Louis L'Amour
“One man got off right up the line. Preston Collier had a carriage waitin’ for him. Englishman, by the sound of him, and some high muckety-muck by the look.”
    “Collier? He’s the rancher, isn’t he?”
    “He is that, rich as all get out,” Wilbur replied as Boone joined them. “Has him a ranch home with white pillars and two good-lookin’ daughters so prim sugar wouldn’t melt in their mouths. His wife’s the same type. This here Englishman brought some guns along. Says he’s goin’ to hunt bears and buffalo and such. He’ll be lucky if he doesn’t get himself killed.”
    She laughed, then said, “Don’t jump to conclusions, Wilbur. Some of those Englishmen can really shoot. When I was a girl, some of them used to stop at our house while hunting in the Bull Run Mountains or the Blue Ridge.”

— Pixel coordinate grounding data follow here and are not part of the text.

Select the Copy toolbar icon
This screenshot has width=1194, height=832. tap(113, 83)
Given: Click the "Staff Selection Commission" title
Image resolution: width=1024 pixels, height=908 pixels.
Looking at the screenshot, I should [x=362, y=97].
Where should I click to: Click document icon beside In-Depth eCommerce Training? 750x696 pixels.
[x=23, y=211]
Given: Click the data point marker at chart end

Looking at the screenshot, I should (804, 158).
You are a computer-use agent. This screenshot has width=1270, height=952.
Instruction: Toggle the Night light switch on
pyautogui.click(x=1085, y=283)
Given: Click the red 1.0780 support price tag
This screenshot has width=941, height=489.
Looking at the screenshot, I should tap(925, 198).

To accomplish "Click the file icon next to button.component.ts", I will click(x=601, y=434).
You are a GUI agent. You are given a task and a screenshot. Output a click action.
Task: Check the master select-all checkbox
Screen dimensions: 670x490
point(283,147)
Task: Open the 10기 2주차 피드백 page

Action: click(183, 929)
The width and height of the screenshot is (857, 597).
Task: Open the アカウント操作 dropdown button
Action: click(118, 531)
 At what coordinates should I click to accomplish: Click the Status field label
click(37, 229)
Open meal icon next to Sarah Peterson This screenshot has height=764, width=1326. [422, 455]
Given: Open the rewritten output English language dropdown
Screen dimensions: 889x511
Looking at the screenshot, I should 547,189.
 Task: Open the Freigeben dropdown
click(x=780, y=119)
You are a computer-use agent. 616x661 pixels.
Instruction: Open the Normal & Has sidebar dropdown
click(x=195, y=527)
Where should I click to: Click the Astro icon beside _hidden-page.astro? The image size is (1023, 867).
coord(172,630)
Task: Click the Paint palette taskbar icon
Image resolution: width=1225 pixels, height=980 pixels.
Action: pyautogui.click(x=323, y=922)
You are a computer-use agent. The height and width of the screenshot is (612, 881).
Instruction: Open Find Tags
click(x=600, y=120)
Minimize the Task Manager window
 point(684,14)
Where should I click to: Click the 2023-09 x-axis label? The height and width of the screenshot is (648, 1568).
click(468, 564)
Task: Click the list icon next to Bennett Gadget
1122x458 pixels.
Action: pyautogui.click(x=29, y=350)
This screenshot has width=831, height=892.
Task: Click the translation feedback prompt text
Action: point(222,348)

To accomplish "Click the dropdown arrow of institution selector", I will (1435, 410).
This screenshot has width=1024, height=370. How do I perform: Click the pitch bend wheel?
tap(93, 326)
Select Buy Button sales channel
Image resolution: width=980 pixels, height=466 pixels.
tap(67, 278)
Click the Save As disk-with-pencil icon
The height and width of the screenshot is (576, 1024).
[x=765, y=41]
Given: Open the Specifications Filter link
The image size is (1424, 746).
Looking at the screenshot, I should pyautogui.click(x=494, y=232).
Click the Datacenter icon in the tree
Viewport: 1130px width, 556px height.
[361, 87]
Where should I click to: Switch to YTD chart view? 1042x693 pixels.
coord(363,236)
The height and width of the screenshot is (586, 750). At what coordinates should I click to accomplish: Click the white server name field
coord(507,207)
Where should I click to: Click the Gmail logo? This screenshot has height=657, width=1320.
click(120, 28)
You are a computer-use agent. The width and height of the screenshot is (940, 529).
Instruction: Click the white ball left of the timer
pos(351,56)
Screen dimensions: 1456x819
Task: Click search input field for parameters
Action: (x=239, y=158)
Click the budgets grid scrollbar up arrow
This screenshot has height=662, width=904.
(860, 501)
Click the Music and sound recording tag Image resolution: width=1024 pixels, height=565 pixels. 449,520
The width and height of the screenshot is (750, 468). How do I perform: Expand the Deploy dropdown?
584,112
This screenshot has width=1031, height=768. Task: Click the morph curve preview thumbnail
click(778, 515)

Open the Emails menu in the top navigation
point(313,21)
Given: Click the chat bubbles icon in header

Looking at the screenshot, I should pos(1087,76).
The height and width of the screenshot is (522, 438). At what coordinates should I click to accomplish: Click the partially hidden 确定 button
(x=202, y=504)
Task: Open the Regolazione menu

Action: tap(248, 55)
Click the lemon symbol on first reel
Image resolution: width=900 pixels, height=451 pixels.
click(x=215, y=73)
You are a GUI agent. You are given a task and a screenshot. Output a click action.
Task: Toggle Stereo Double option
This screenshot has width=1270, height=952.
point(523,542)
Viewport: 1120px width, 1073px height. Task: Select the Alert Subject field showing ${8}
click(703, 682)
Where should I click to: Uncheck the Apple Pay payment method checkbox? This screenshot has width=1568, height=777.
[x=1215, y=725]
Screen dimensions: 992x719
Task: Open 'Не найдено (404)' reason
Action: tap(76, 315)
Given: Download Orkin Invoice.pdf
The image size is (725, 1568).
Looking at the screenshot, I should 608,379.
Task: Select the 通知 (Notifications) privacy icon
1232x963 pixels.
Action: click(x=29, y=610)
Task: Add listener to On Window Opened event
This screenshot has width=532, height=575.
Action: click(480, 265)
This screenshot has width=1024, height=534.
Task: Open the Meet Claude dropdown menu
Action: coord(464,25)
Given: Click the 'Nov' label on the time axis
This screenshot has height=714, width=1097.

    “Yes, ma’am, you could be right. There was an Irishman or Englishman named Gore. He come out a few years back and shot everything in sight. He shot up enough wild critturs to fatten a tribe of Shoshones, left most of it lay. Me, I never shot anything least I wanted to eat it.” Wilbur walked out to check on the horses.
    “Collier’s all right,” Boone said. “He’s a solid man. A good cattleman. I don’t always hold with his politics, but his word is as good as his bond.” Boone hesitated, then commented casually, “If a man wanted to run for office in this part of the territory, Preston Collier would be a man to cultivate.”
    Mary glanced at Boone, but he was looking away, watching the passengers filing in to the table. Was he trying to tell her something? To warn her?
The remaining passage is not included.